Rasûlullâh adalah seorang ekonom besar, ekonom sejati. Beliau telah
melakukan reformasi pandangan-pandangan yang salah terhadap ekonomi
secara fundamental dan meletakkan dasar-dasar bagi sebuah sistem dan
ilmu ekonomi adil dan stabil. Hebatnya lagi, beliau tidak hanya
menyampaikan gagasan-gagasan reformasi ekonomi, tetapi memimpin langsung
proses reformasi tersebut.
Secara garis besar langkah yang telah dikerjakan oleh Rasûlullâh e antara lain :
- Mengembalikan aspek transendensi ekonomi dan bisnis
- Mengembangkan nilai-nilai baru bagi ekonomi dan bisnis
- Memberikan konsep mekanisme pengelolaan ekonomi sekaligus mempraktekannya
Sistem ekonomi ini mampu menerangi peradaban Islam hingga berabad-abad. Dalam era modern, sistem ekonomi ‘prophetic’

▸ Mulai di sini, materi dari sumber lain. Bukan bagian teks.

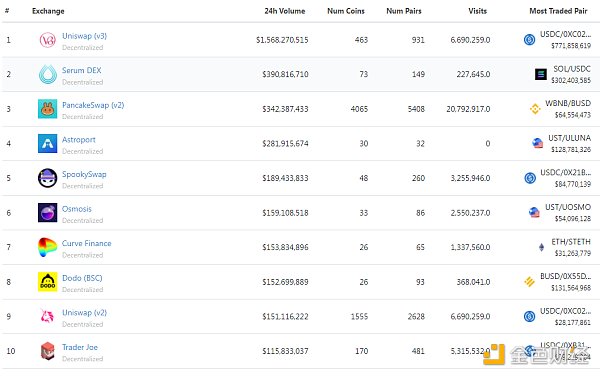
Task: Click the Curve Finance rainbow logo
Action: click(47, 247)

ini secara ilmiah telah banyak diakui. Implementasi secara parsial juga
telah dilakukan, meskipun deviasi dari konsep ideal masih banyak
terjadi. Paper ini dibuka dengan penggambaran kondisi perekonomian
masyarakat Arab pra islam, kemudian dilanjutkan dengan penggambaran
reformasi ekonomi yang dilakukan Rasûlullâh e, dan akhirnya ditutup
dengan tantangan ke depan.
Perekonomian masyarakat Arab Pra Islam
Masyarakat Mekkah abad 6 M sebelum
kedatangan Islam adalah kombinasi unik antara oligarki politik
berdasarkan kesukuan dan kapitalisme perdagangan (merchant capitalism).

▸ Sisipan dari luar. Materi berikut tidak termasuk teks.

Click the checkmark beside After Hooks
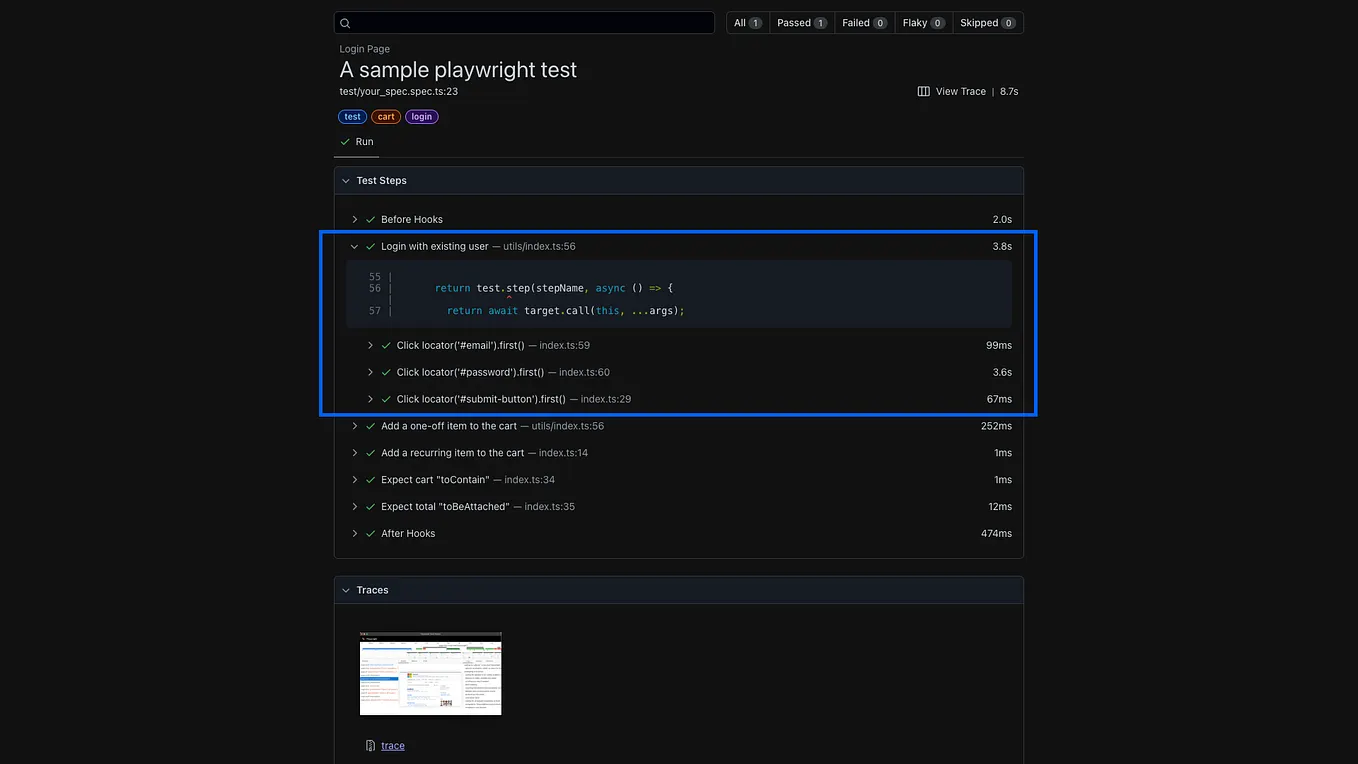[x=369, y=533]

Keadaan geografis jazirah Arab yang sebagian besar terdiri dari gurun
pasir tandus, letak geografis yang strategis sebagai jalur perdagangan
antara Asia, Eropa, dan Afrika, serta adanya Baitullah di kota Mekkah
menyuburkan oligarkhi seperti ini. Sejak waktu jauh sebelum Islam
datang, perkawinan oligarkhi kesukuan dengan kapitalisme perdagangan ini
terjadi. Pada masa menjelang Islam dating, klan Bani Umayah mendominasi
kapitalisme perdagangan Mekkah. Muhammad e pra kenabian adalah juga seorang pedagang besar yang sukses, demikian pulan banyak sahabat nabi.

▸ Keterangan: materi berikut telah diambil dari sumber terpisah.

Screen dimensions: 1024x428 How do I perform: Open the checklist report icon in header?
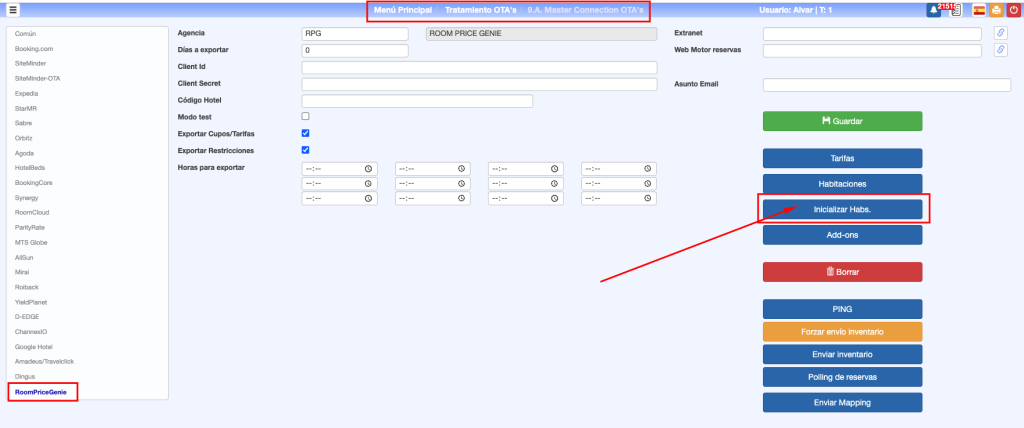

Para kapitalis perdagangan mendominasi
dinamika kehidupan sosial, ekonomi dan politik masyarakat. Kepentingan
perdagangan ini bahkan ditengarai menjadi motivasi berbagai layanan
sosial terhadap para tamu peziarah Baitullah atau pendatang,kota Mekkah,
misalnya sedekah (dalam berbagai bentuk, konsumsi atau akomodasi), rifadah (dukungan), siqâyah (penyediaan air untuk peziarah), dan îlâf
(perlindungan). Bahkan dinamika sosial dan politik masyarakat muslim
pada masa-masa selanjutnyapun langsung ataupun tidak langsung
dipengaruhi oleh kepentingan dagang ini.[2]
Secara umum masyarakat tidak berada
dalam keadaan makmur dan sejahtera. Kemiskinan, ketimpangan distribusi
pendapatan dan kekayaan,,bahkan perbudakan adalah gambaran nyata pada
masa itu. Sumber daya ekonomi, misalnya kapital, berada pada kendali
segelintir kapitalis dan hanya beredar di kalangan terbatas mereka.
Kebodohan, keterbelakangan, dan dekadensi moral juga menjadi gambaran
kembar dari keadaan saat itu sehingga sering disebut sebagai era
jahiliyah. Dalam analisis sosial-ekonomi modern kemiskinan dan
kebodohan memang merupakan sebuah lingkaran setan yang tak berujung
pangkal (vicious cycle). Tidak dikenalnya peradaban masyarakat
Mekkah pra Islam dalam sejarah peradaban dunia adalah bukti rendahnya
peradaban mereka pada waktu itu.[3]
Islam yang dibawa oleh Muhammad
e tidak hanya membawa revolusi keagamaan dan spiritualitas, namun juga
tatanan sosial-ekonomi-politik masyarakat. Kepercayaan
paganisme-polytheisme yang telah lama berakar dalam budaya masyarakat
jahiliyah dihapuskan menuju monoteisme murni (tauhid).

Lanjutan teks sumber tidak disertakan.